### What to produce
Print, word for word, every line from the beginning of the listing up to and including the line with "The image size is (644, 155).". Pictures are to be excluded.

[[ Input, beginning ]]

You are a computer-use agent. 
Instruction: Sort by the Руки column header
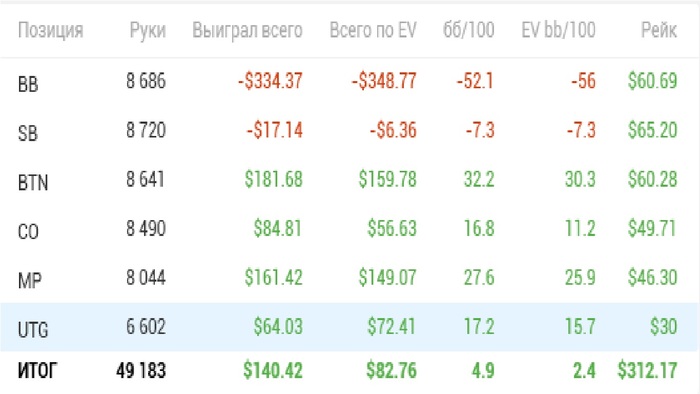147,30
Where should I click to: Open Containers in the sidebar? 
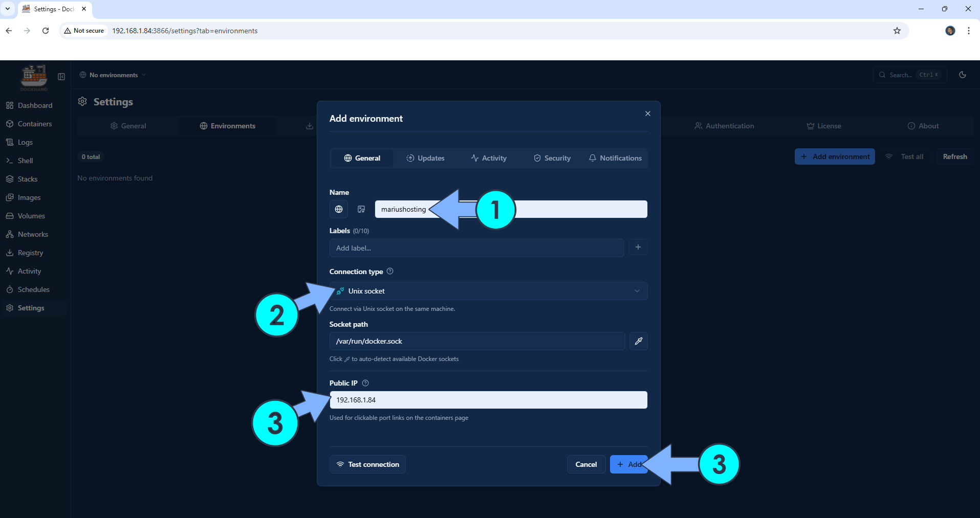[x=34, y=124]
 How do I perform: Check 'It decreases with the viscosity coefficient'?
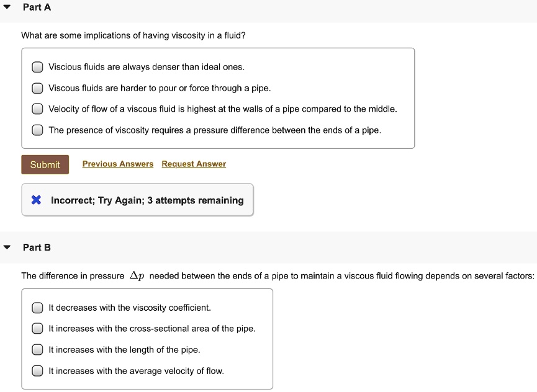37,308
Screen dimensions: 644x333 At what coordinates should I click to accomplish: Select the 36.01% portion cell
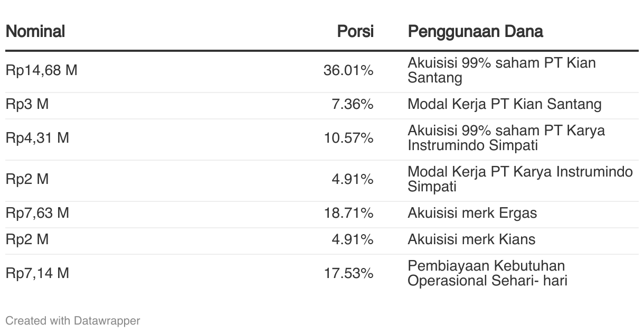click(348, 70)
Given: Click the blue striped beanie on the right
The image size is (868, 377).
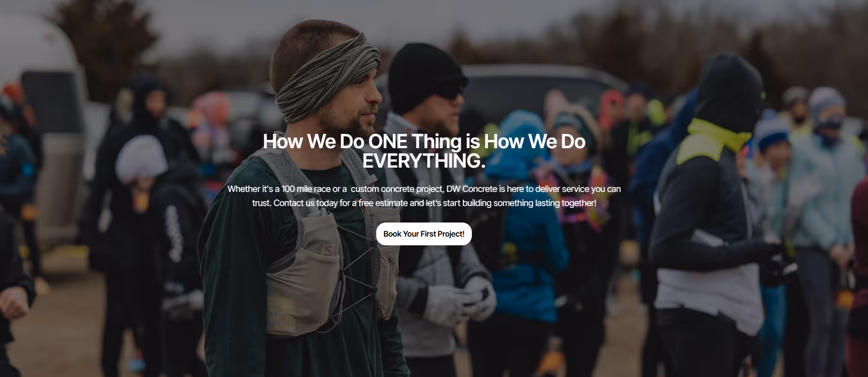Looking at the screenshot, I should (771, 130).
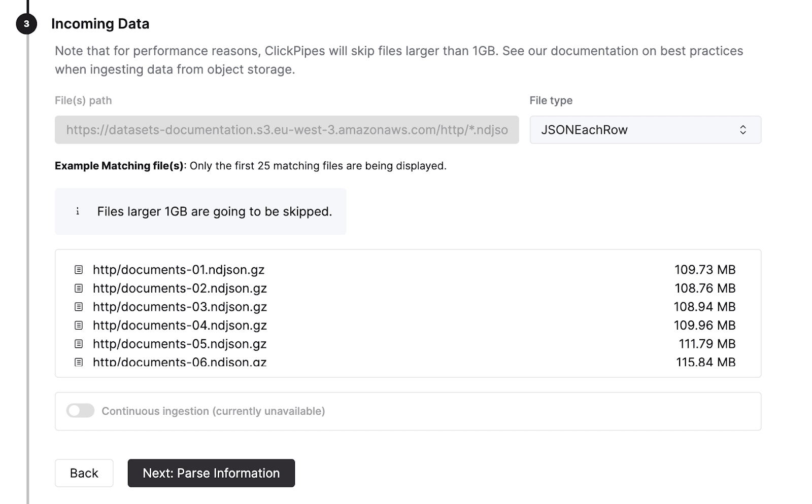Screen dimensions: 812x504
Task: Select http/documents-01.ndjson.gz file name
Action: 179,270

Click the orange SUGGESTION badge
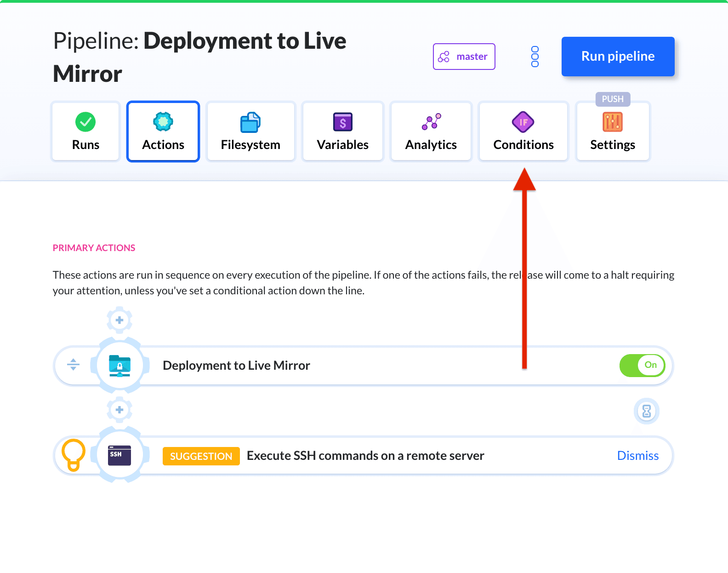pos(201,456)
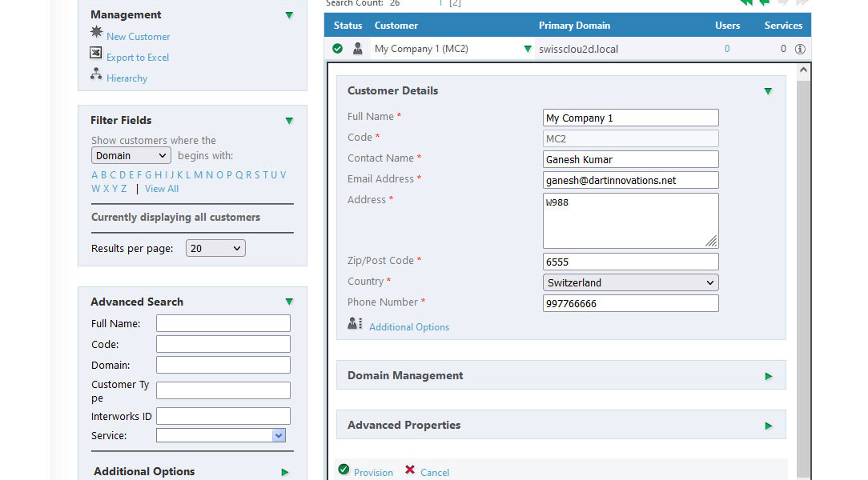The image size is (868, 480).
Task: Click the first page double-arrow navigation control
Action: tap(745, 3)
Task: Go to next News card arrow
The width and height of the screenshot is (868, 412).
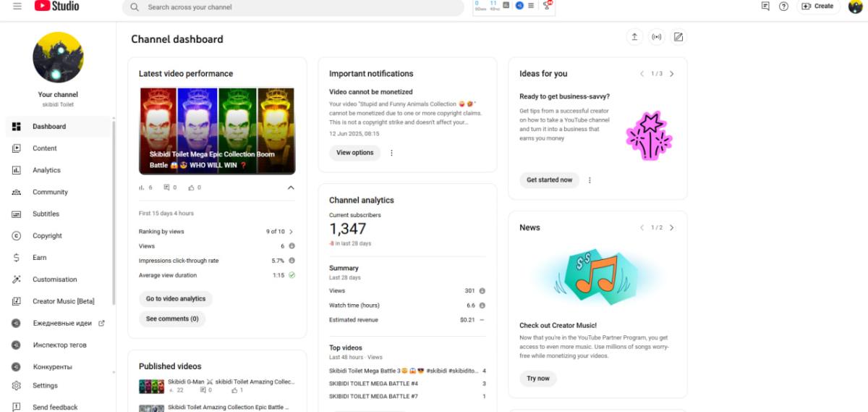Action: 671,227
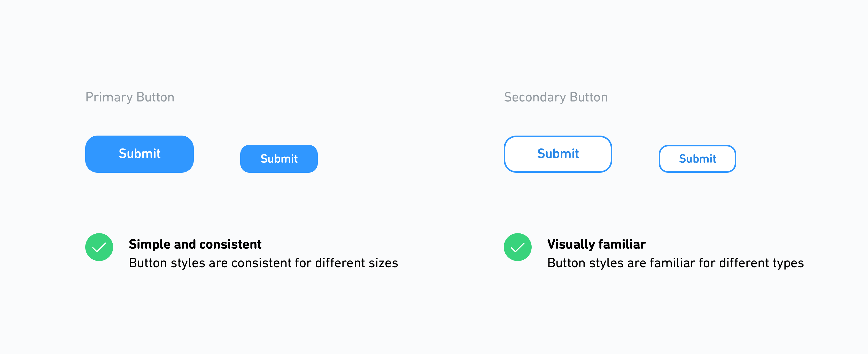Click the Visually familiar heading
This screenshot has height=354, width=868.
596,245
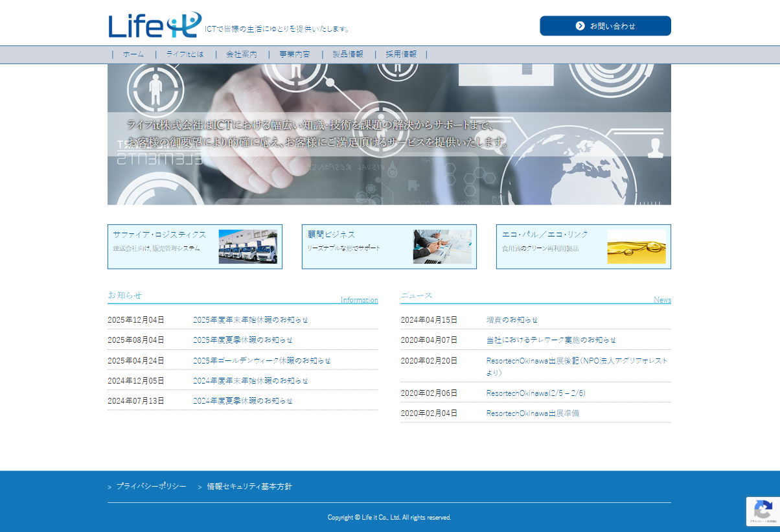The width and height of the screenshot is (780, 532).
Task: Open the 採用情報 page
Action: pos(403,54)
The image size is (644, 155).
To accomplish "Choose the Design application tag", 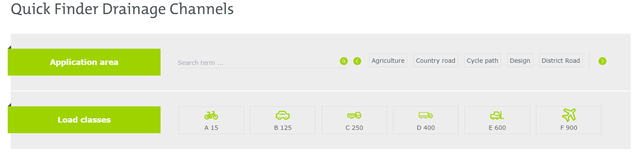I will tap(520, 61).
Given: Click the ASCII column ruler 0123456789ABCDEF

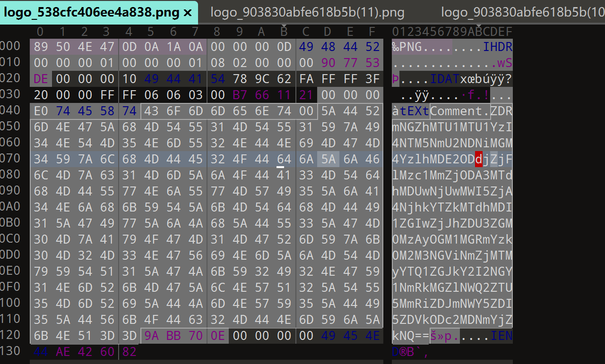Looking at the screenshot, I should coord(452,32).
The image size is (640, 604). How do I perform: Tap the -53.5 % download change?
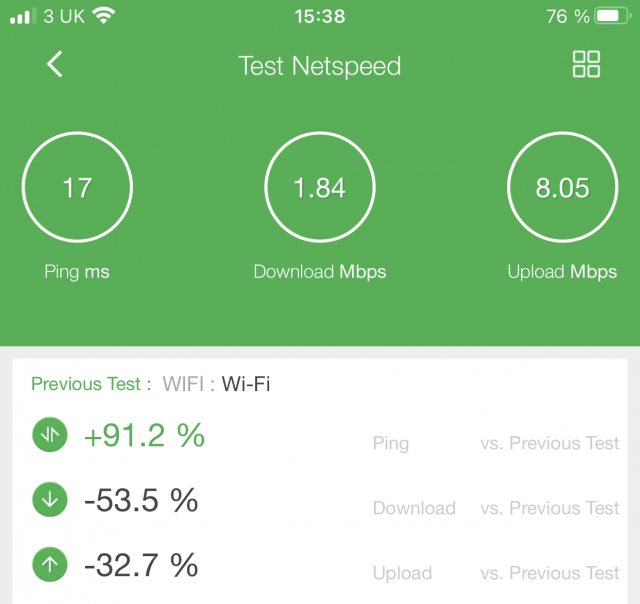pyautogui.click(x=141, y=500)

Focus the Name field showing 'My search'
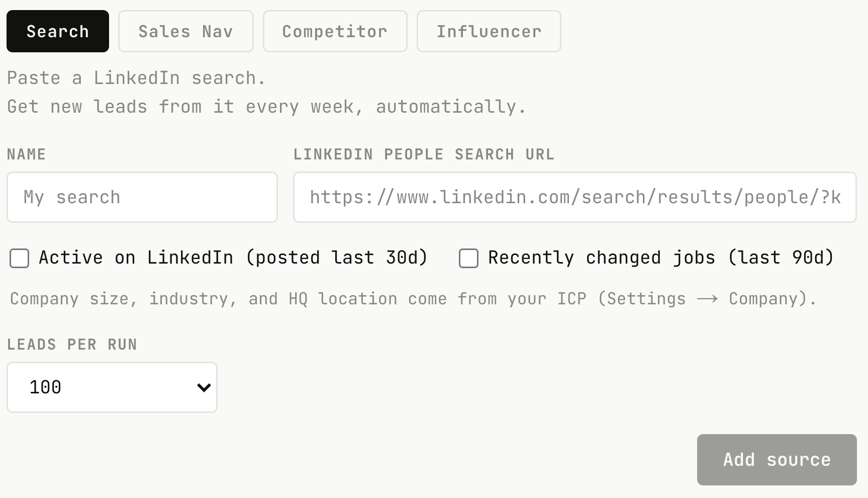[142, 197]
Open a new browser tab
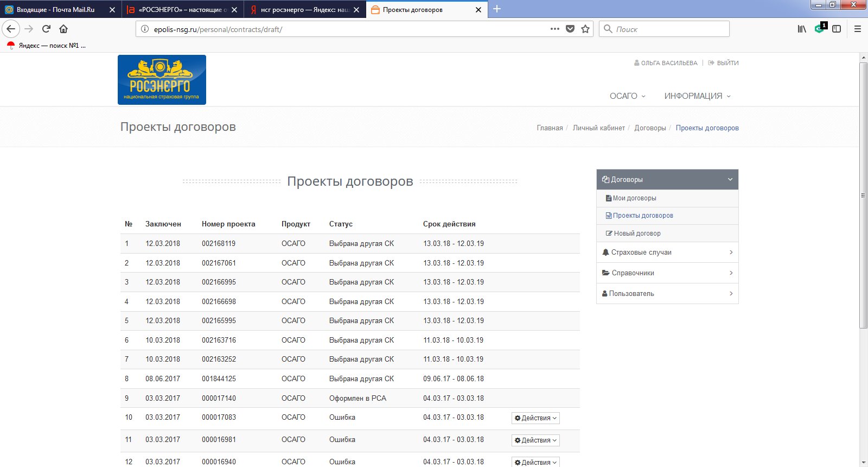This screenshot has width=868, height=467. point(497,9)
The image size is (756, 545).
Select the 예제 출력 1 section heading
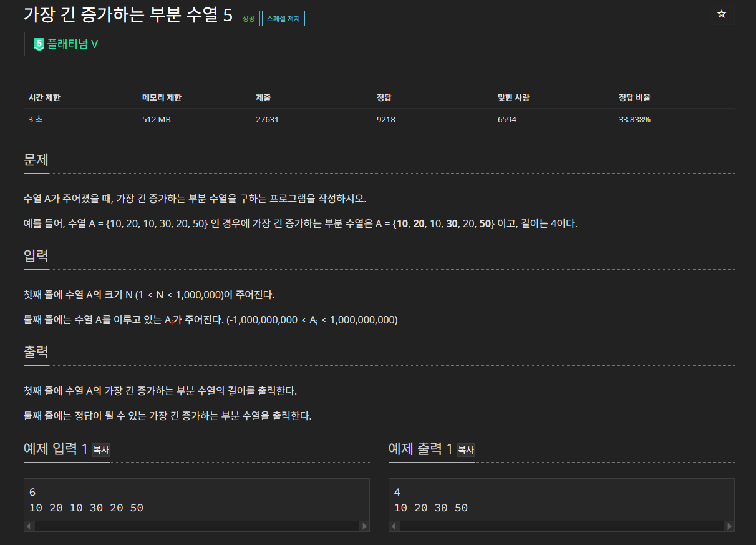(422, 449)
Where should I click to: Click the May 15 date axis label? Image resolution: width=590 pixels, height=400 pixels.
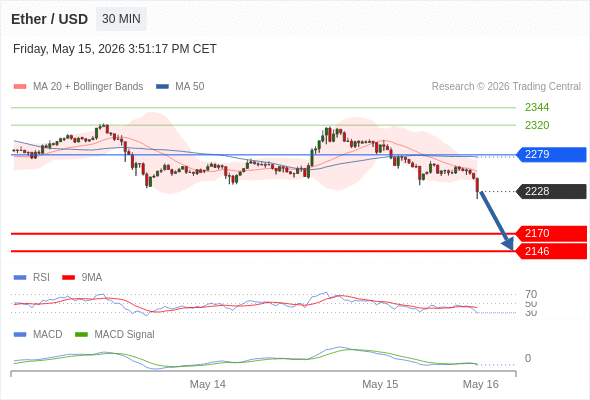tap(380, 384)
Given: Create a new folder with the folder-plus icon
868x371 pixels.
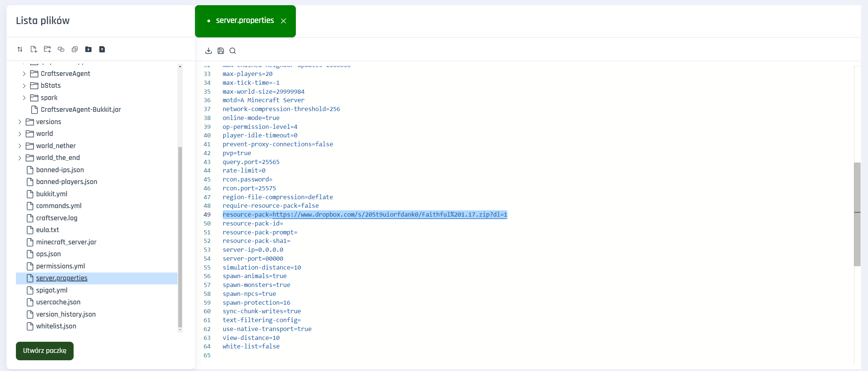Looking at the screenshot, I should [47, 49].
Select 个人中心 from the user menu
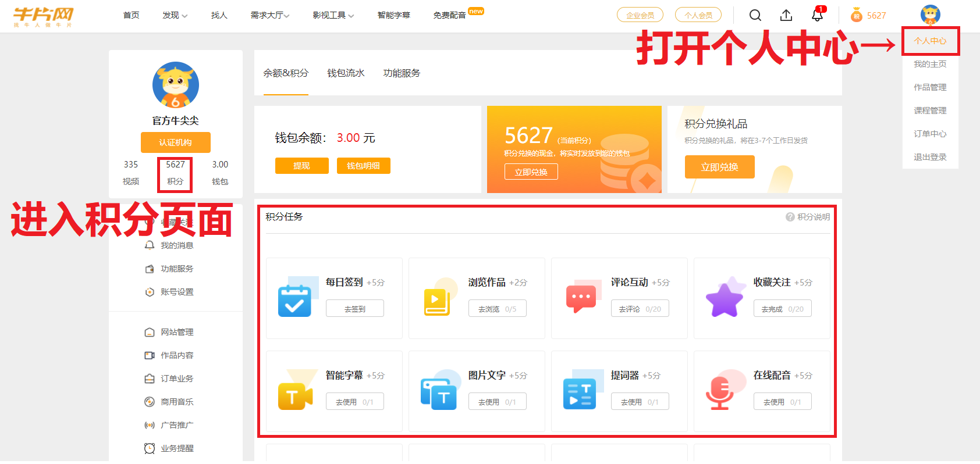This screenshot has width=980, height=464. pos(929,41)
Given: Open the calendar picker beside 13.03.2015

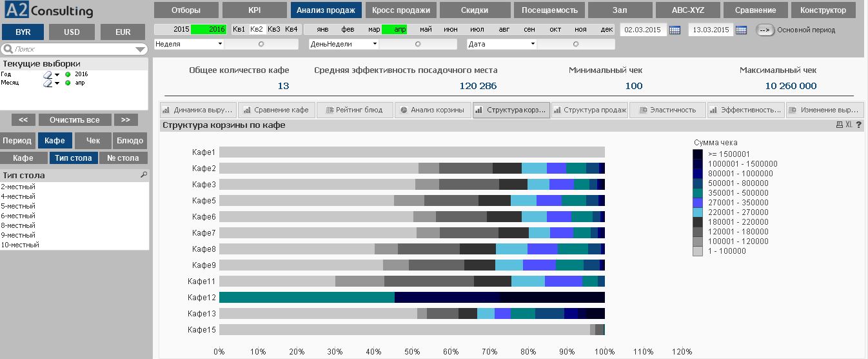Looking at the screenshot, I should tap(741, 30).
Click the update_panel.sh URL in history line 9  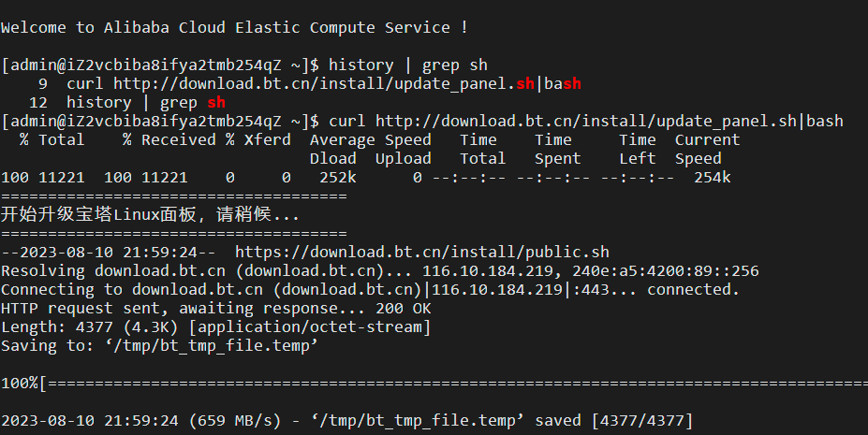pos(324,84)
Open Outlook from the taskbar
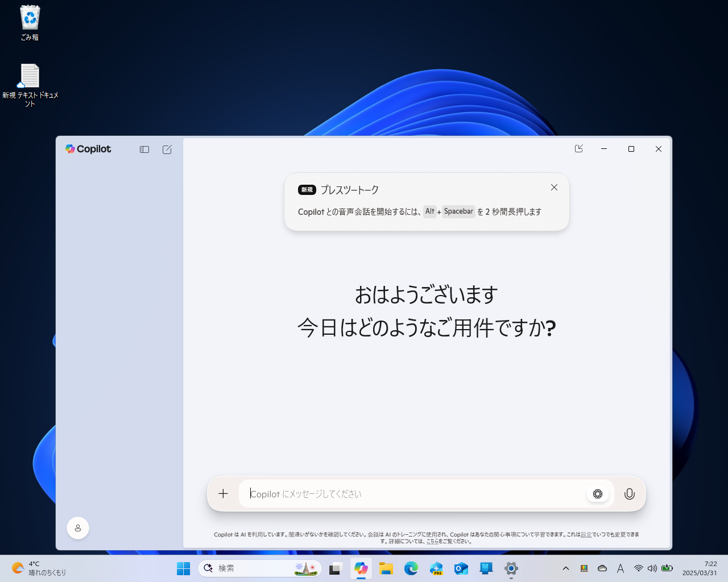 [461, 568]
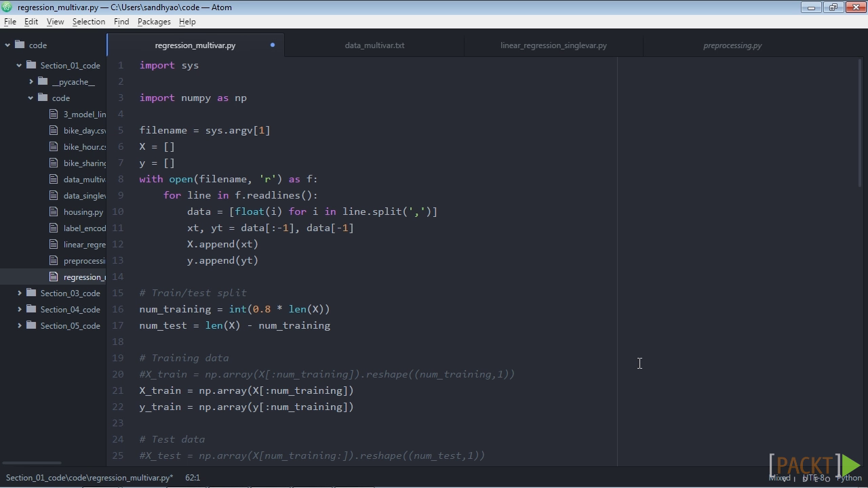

[[ Input, end ]]

### Response box
You are a computer-use agent. 
Instruction: Sort by the Руки column header
147,30
Where should I click to: Open Containers in the sidebar? 
[x=34, y=124]
 How do I perform: Check 'It decreases with the viscosity coefficient'?
37,308
Screen dimensions: 644x333 At what coordinates should I click to accomplish: Select the 36.01% portion cell
click(348, 70)
Given: Click the blue striped beanie on the right
The image size is (868, 377).
Looking at the screenshot, I should (771, 130).
Screen dimensions: 812x504
Task: Select http/documents-01.ndjson.gz file name
Action: 179,270

Click the orange SUGGESTION badge
pos(201,456)
The image size is (868, 480).
Task: Click the first page double-arrow navigation control
Action: tap(745, 3)
Task: Go to next News card arrow
The width and height of the screenshot is (868, 412).
Action: 671,227
Click the Visually familiar heading
This screenshot has height=354, width=868.
596,245
The width and height of the screenshot is (780, 532).
Task: Open the 採用情報 page
Action: pos(403,54)
The image size is (644, 155).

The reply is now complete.